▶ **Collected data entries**
--- --- ---

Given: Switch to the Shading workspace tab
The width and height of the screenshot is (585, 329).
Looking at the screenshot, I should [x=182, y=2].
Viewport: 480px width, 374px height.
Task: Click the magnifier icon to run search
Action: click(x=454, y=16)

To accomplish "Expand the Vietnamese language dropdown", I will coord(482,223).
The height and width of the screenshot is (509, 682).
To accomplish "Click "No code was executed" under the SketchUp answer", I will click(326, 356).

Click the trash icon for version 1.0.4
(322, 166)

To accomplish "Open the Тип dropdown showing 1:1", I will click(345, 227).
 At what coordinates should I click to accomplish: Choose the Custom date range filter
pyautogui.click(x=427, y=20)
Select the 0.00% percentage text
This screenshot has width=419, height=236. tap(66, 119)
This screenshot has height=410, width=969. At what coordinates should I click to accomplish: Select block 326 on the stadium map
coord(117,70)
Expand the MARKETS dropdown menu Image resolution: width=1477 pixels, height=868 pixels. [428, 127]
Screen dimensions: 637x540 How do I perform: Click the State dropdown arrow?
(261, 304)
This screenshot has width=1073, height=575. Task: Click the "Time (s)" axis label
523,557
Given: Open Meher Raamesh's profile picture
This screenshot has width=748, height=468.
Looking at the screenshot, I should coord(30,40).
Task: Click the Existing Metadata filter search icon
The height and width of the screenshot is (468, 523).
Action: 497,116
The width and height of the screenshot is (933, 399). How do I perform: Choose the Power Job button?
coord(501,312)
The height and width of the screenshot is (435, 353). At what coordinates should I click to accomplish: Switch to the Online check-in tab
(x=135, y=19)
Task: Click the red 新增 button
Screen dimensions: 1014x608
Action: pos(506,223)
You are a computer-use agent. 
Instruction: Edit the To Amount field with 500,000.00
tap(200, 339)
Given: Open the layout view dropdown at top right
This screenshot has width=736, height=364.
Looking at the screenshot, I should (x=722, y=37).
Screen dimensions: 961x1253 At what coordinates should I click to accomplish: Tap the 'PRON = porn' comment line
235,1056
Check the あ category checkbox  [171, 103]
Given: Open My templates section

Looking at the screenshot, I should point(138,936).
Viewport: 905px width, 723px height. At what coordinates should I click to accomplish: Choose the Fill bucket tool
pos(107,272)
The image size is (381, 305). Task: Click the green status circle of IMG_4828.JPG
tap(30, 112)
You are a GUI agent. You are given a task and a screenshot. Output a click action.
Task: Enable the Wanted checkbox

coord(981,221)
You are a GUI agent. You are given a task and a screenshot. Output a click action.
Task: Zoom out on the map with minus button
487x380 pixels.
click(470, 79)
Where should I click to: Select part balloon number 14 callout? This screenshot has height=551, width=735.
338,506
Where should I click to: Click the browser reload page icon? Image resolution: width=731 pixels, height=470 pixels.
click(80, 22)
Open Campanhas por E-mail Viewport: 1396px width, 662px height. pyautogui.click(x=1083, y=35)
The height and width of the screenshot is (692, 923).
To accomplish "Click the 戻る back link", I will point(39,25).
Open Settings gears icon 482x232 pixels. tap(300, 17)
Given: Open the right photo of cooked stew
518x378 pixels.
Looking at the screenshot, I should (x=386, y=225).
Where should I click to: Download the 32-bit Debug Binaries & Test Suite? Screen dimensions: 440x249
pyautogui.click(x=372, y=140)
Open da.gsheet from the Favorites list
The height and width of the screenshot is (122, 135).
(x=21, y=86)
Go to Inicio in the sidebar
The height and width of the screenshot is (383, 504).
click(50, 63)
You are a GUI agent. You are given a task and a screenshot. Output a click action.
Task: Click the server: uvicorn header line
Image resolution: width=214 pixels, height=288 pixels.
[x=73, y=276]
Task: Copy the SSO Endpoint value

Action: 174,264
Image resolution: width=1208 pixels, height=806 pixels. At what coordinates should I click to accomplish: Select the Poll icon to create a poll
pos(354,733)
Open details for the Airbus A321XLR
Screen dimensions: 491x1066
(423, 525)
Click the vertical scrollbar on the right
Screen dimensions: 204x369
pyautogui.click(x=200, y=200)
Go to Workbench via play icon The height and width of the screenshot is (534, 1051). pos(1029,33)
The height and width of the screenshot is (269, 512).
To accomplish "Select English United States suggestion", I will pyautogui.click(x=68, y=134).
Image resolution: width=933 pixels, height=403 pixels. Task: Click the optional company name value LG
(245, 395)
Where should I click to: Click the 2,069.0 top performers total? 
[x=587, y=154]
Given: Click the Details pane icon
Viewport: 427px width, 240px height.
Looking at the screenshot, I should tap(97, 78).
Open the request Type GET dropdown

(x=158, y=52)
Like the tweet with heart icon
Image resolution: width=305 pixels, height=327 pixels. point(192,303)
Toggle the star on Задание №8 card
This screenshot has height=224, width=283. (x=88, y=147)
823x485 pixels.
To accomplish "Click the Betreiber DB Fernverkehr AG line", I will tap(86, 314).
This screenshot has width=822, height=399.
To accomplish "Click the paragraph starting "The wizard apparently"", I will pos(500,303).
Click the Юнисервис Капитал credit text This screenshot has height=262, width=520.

--- --- ---

▶ **Activity**
Working from the records above, write out verbatim only the lines from the line containing "This screenshot has height=410, width=969." through the line containing "Expand the MARKETS".

▶ **Exercise response**
This screenshot has height=410, width=969. At what coordinates should I click to accomplish: Select block 326 on the stadium map
coord(117,70)
Expand the MARKETS dropdown menu Image resolution: width=1477 pixels, height=868 pixels. [428, 127]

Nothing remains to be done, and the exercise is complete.